労働安全衛生総合研究所

技術資料 TD-No.8 の抄録

化学物質の危険性に対するリスクアセスメント等実施のための参考資料
— 異常反応による火災・爆発を防止するために —

TD-No.8
佐藤嘉彦,島田行恭,板垣晴彦

 2011 年以降、大規模化学工場を含む事業場において、連続して発生した異常反応をきっかけとした火災・爆発による重大災害の原因・背景に係る共通点として、取り扱う物質の化学反応に対する理解不足等により、当該物質を取り扱う際のリスクアセスメントが不十分であったこと等が指摘されている。このことから、化学物質のリスクアセスメント等を的確に実施するためには、取り扱う物質の化学反応に対する理解も促進していく必要がある。
 しかし、化学反応による熱やガスの発生挙動等についての情報は、実測が必要になることが多い等から入手が困難である。また、論理的で効果的なリスク低減措置を検討することができる詳細なリスクアセスメント手法では、多くの専門的知識や労力が必要となるために、 シナリオやリスク低減措置の検討等が的確になされない可能性がある。さらに、反応特性等の把握とシナリオ同定、リスク低減措置の検討のそれぞれに専門的知識が求められるため、 化学物質そのものの特性等についてのみ着目し、設備や装置の不具合、作業者による不適切な作業・操作を見逃す可能性や、化学反応の反応特性等の情報が引き継がれず、重要なシナリオ等が見逃される可能性がある。その結果、的確なリスクアセスメントが妨げられる可能性がある。
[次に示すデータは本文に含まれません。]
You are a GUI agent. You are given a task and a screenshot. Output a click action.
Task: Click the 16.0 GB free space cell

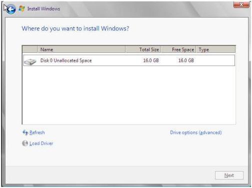[x=186, y=60]
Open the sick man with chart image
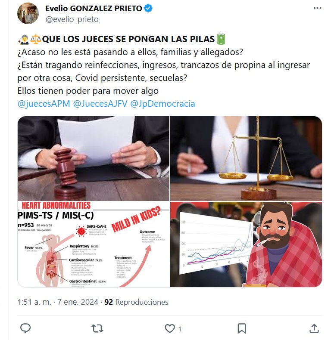 click(x=246, y=244)
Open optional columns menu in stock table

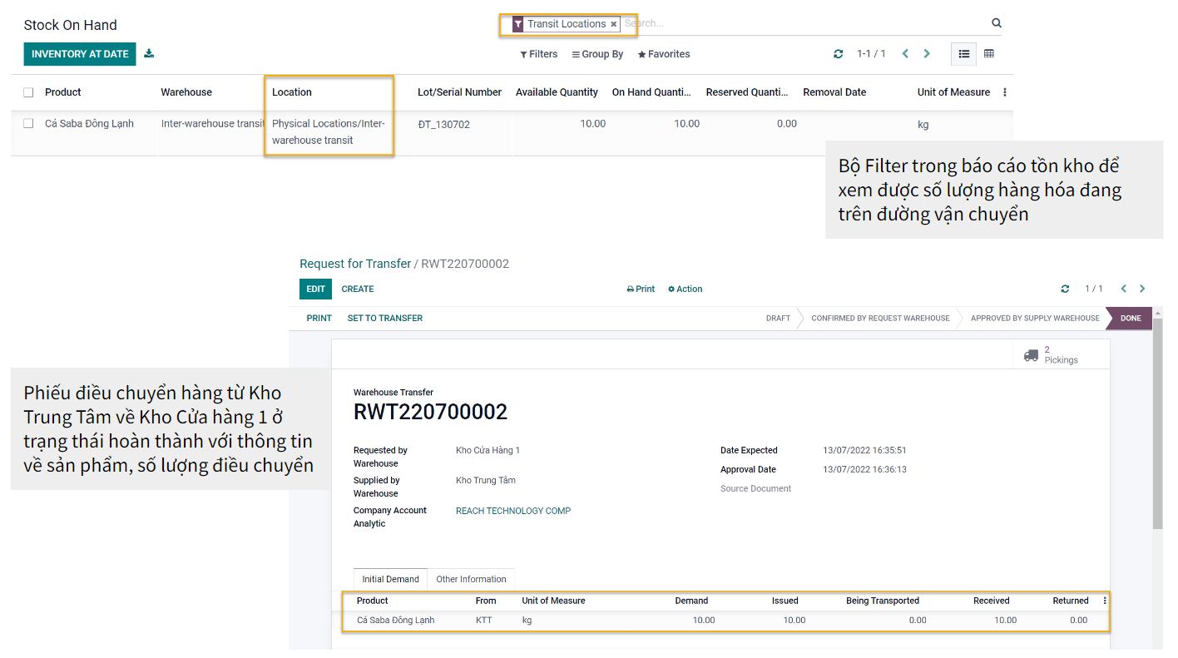click(x=1005, y=92)
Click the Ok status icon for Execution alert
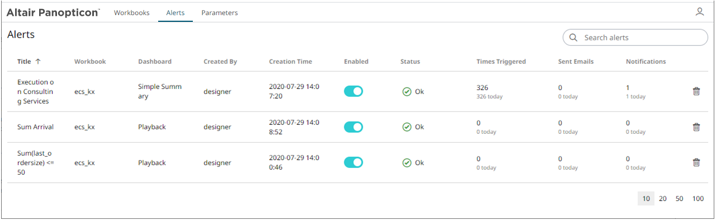Viewport: 716px width, 220px height. (407, 92)
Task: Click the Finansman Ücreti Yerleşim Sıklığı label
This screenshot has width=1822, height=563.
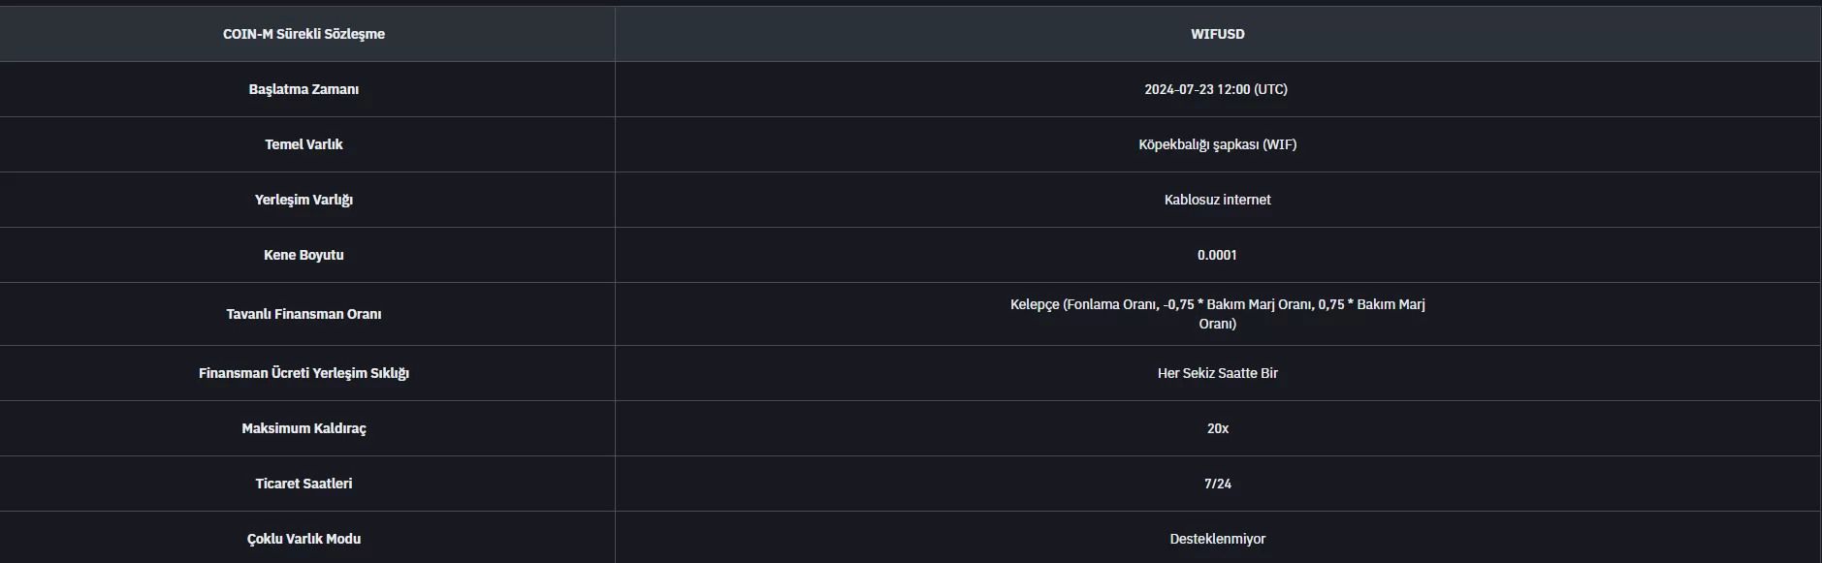Action: (304, 373)
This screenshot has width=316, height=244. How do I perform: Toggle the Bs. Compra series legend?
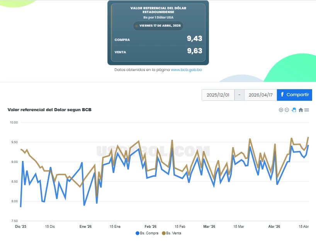147,233
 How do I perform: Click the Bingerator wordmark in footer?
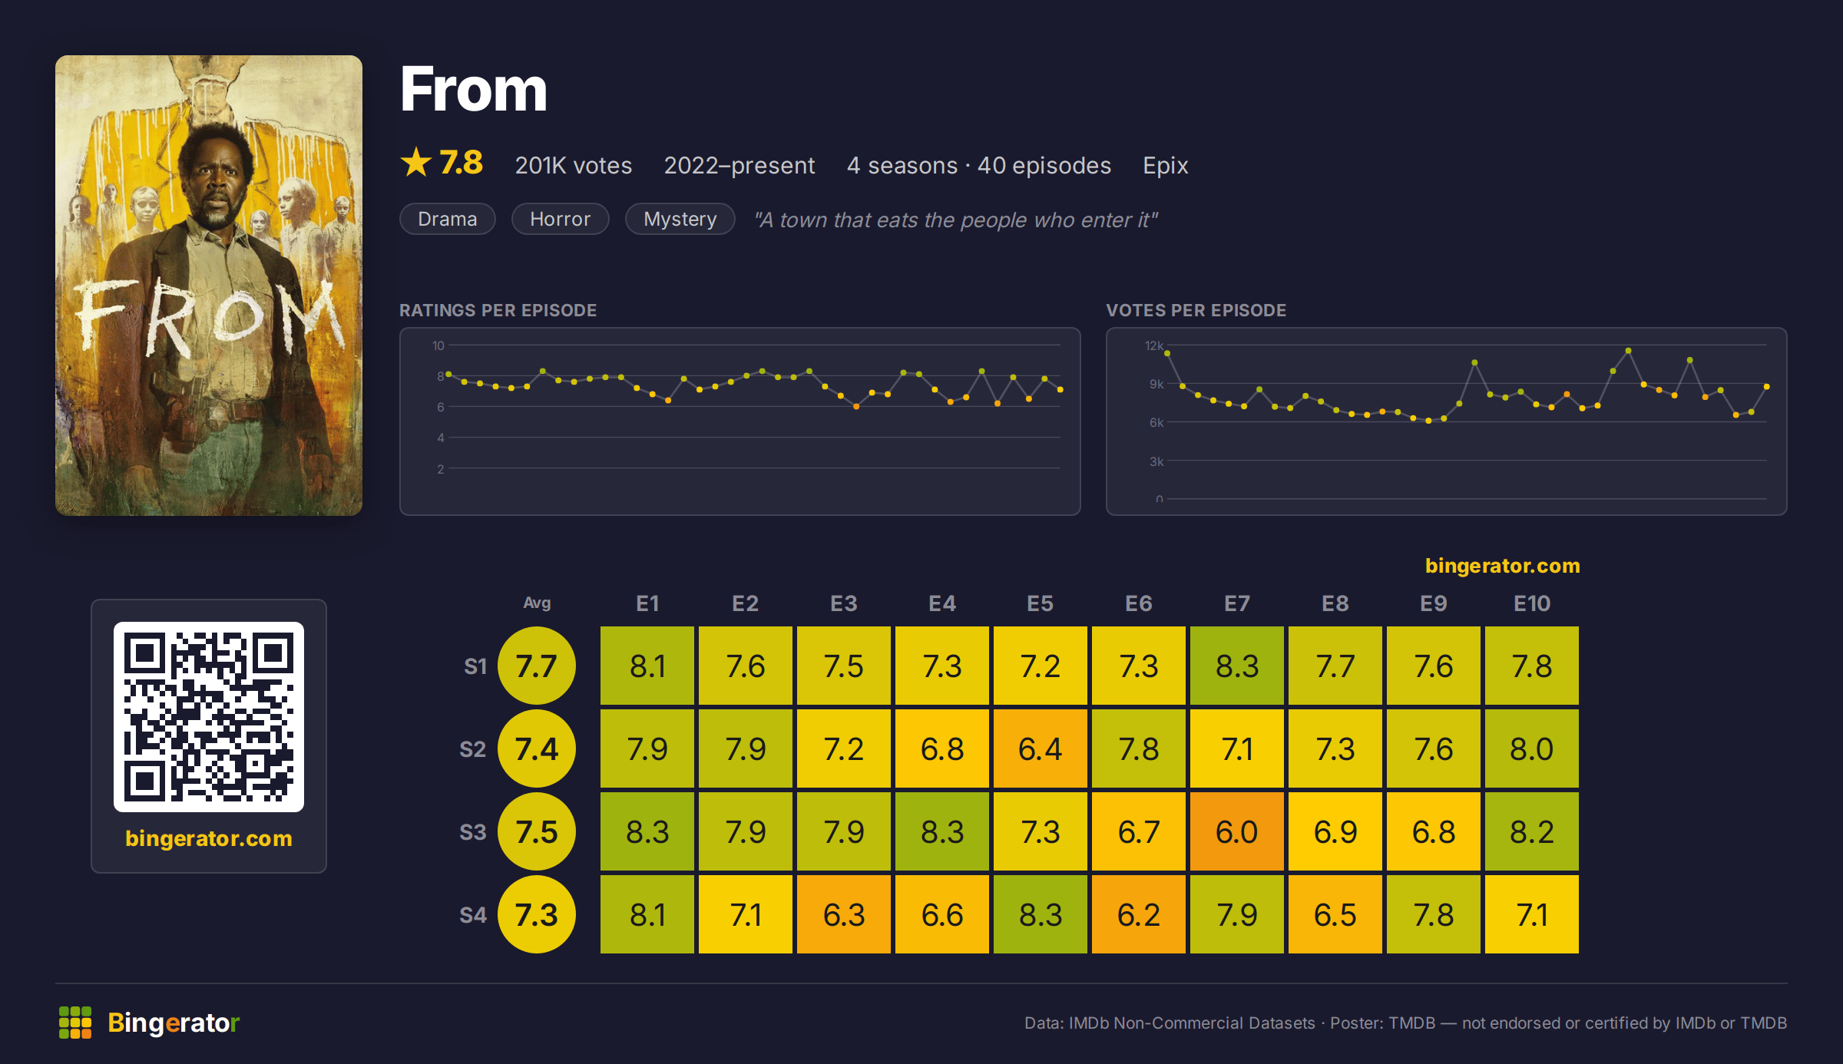pos(174,1023)
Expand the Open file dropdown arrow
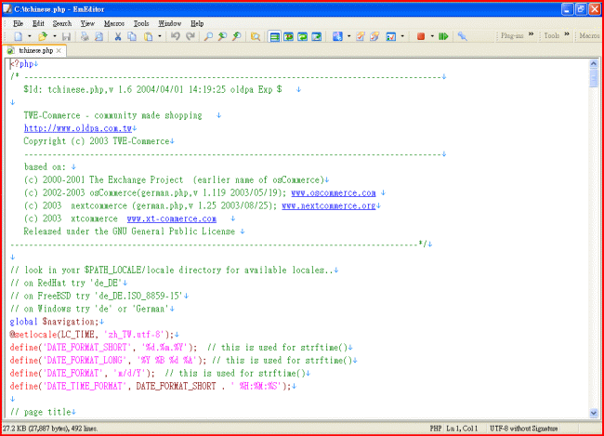Viewport: 604px width, 436px height. click(x=55, y=36)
そのため、リスクアセスメント等を的確に実施し、より安全な作業環境を構築するためには、化学反応に関する危険性の特定を支援する情報や、災害につながる化学反応に関係するシナリオ及びシナリオの進展を防止するためにリスク低減措置の例等の情報を、 論理的なリスクアセスメント等の進め方に沿って提供する必要がある。
 本資料は、医薬を含むファインケミカルプラントで多く採用されているバッチ/セミバッチプロセスを対象として、暴走反応及び混合危険を考慮したリスクアセスメント等を検討する際に参考になる情報を提供することを目的としている。労働安全衛生総合研究所で取りまとめた火災・爆発等防止のためのリスクアセスメント等の進め方(安衛研手法)14に沿ってリスクアセスメント等を実施することを前提として、安衛研手法に沿って、暴走反応及び混合危険に関する検討を行う際に参考となる情報、典型的なシナリオや、シナリオを検討する際の着眼点、リスク低減措置の例等の具体的な情報をまとめている。また、暴走反応及び混合危険に関する危険を特定する際に参考となる支援ツールやデータベース、災害事例を紹介している。